(Work instruction): What lines below include the word "agent"? Copy each one.

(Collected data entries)
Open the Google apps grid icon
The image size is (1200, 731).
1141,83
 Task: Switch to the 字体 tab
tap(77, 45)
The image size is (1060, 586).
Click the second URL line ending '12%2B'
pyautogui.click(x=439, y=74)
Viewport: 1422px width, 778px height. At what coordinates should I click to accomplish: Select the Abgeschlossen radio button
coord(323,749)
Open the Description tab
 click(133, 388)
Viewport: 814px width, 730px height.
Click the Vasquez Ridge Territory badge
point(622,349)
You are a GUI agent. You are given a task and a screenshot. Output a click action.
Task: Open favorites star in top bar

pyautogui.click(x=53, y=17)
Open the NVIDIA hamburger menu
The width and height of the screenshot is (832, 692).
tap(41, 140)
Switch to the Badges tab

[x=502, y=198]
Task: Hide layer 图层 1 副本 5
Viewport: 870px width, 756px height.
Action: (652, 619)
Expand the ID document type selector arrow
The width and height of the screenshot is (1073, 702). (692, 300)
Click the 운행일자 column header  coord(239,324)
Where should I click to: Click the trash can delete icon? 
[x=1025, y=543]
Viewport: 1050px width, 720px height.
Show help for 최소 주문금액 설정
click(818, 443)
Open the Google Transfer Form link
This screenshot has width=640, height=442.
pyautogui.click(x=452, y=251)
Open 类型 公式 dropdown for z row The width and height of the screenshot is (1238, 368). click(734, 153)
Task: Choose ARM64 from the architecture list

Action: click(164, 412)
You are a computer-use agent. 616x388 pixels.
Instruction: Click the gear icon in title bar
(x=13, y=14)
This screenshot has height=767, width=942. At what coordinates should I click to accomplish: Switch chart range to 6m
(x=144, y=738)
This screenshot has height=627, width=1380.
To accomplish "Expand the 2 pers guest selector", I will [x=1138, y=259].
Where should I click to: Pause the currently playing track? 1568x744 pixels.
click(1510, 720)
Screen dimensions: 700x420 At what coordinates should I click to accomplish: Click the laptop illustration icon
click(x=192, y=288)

(Task solution):
You are a GUI agent. You are given a task and a screenshot. Output a click action.
You are a computer-use agent. 616x388 pixels.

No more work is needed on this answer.